If this is correct, I assume that the following line (101) in cxf Version
2.5.0 needs to be updated:

Crypto sigCrypto = stsProperties.getSignatureCrypto();

Because here the signature of a received message should be verified, but the
crypto provider for my own signature is called/used.
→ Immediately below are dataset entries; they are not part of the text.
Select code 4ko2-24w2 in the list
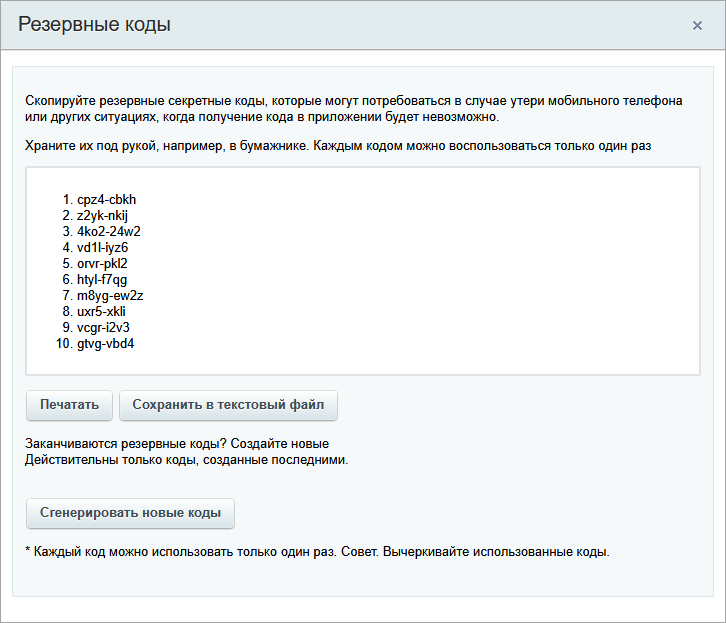[x=108, y=231]
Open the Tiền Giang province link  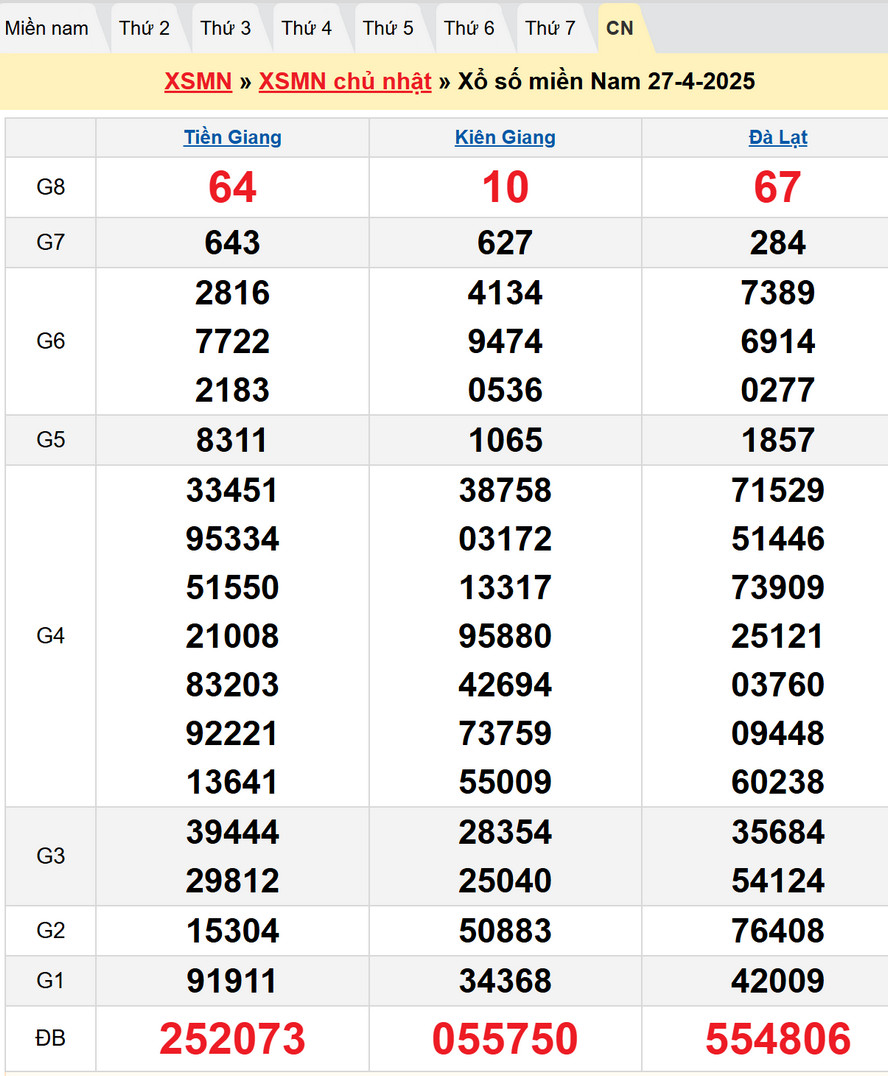[x=232, y=138]
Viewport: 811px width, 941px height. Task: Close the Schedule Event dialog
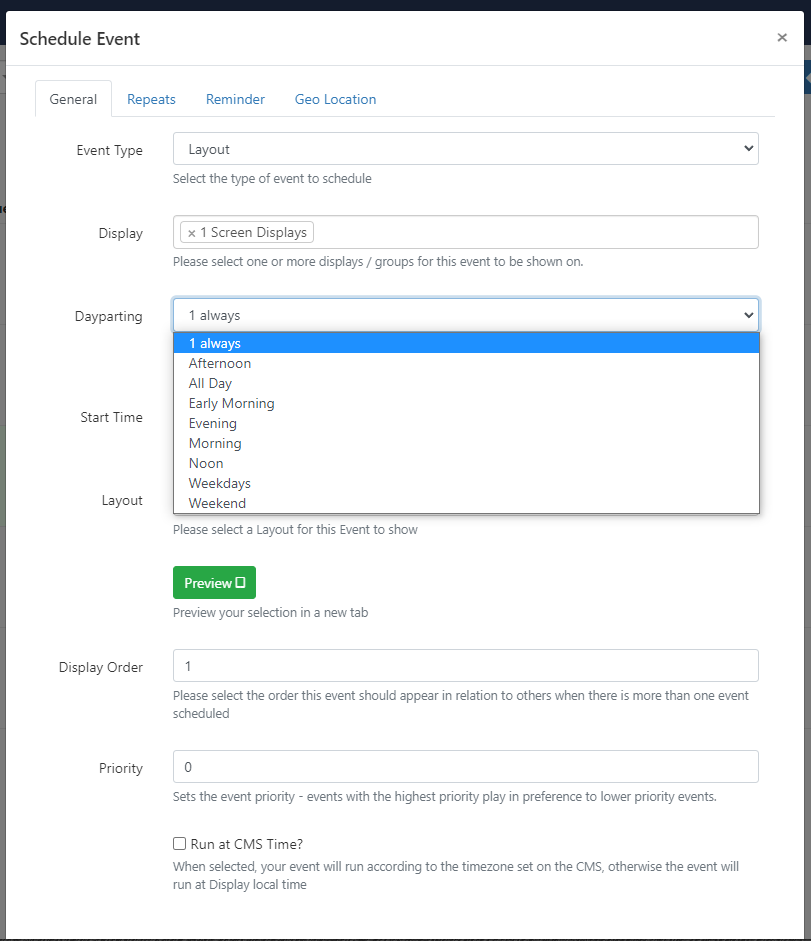[782, 38]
((I want to store my private key in a local keystore and get public keys via
an XKMS CryptoProvider. As far as I understud this would not word with this
X509TokenValidator...))

Best regards
Jan

--
View this message in context: http://cxf.547215.n5.nabble.com/X509TokenValidator-tp5139681p5139681.html
Sent from the cxf-dev mailing list archive at Nabble.com.

Re: X509TokenValidator

[janb <jb...@talend.com>]

Done.

https://issues.apache.org/jira/browse/CXF-4028

--
View this message in context: http://cxf.547215.n5.nabble.com/X509TokenValidator-tp5139681p5140142.html
Sent from the cxf-dev mailing list archive at Nabble.com.

Re: X509TokenValidator

[Colm O hEigeartaigh <co...@apache.org>]

Hi Jan,

Yes I think you are correct - go ahead and file a JIRA. I think it
should fall back to the signature Crypto object if the encryption
Crypto object is not specified.

Colm.

On Thu, Jan 12, 2012 at 11:15 AM, janb <jb...@talend.com> wrote:
> Hi I think I found a bug in X509TokenValidator class, but before posting a
> new jira entry I would like to get your confirmation in this behalf.
>
> As far as I understand this matter and please correct me if I'm wrong:
> There are two crypto handler I can configure:
> <entry key="ws-security.signature.crypto" value-ref="..."/>
> <entry key="ws-security.encryption.crypto" value-ref="..."/>
>
> ws-security.signature.crypto is for my own signature, when sending messages,
> and to decrypt messages, which have been send to me. (here is my private
> key)
> ws-security.encryption.crypto is for encrypting messages before sending and
> validating of signatures in received messages. (here are all my trusted
> public keys/CAs)
>
> If this is correct, I assume that the following line (101) in cxf Version
> 2.5.0 needs to be updated:
>
> Crypto sigCrypto = stsProperties.getSignatureCrypto();
>
> Because here the signature of a received message should be verified, but the
> crypto provider for my own signature is called/used.
>
> ((I want to store my private key in a local keystore and get public keys via
> an XKMS CryptoProvider. As far as I understud this would not word with this
> X509TokenValidator...))
>
> Best regards
> Jan
>
> --
> View this message in context: http://cxf.547215.n5.nabble.com/X509TokenValidator-tp5139681p5139681.html
> Sent from the cxf-dev mailing list archive at Nabble.com.



-- 
Colm O hEigeartaigh

Talend Community Coder
http://coders.talend.com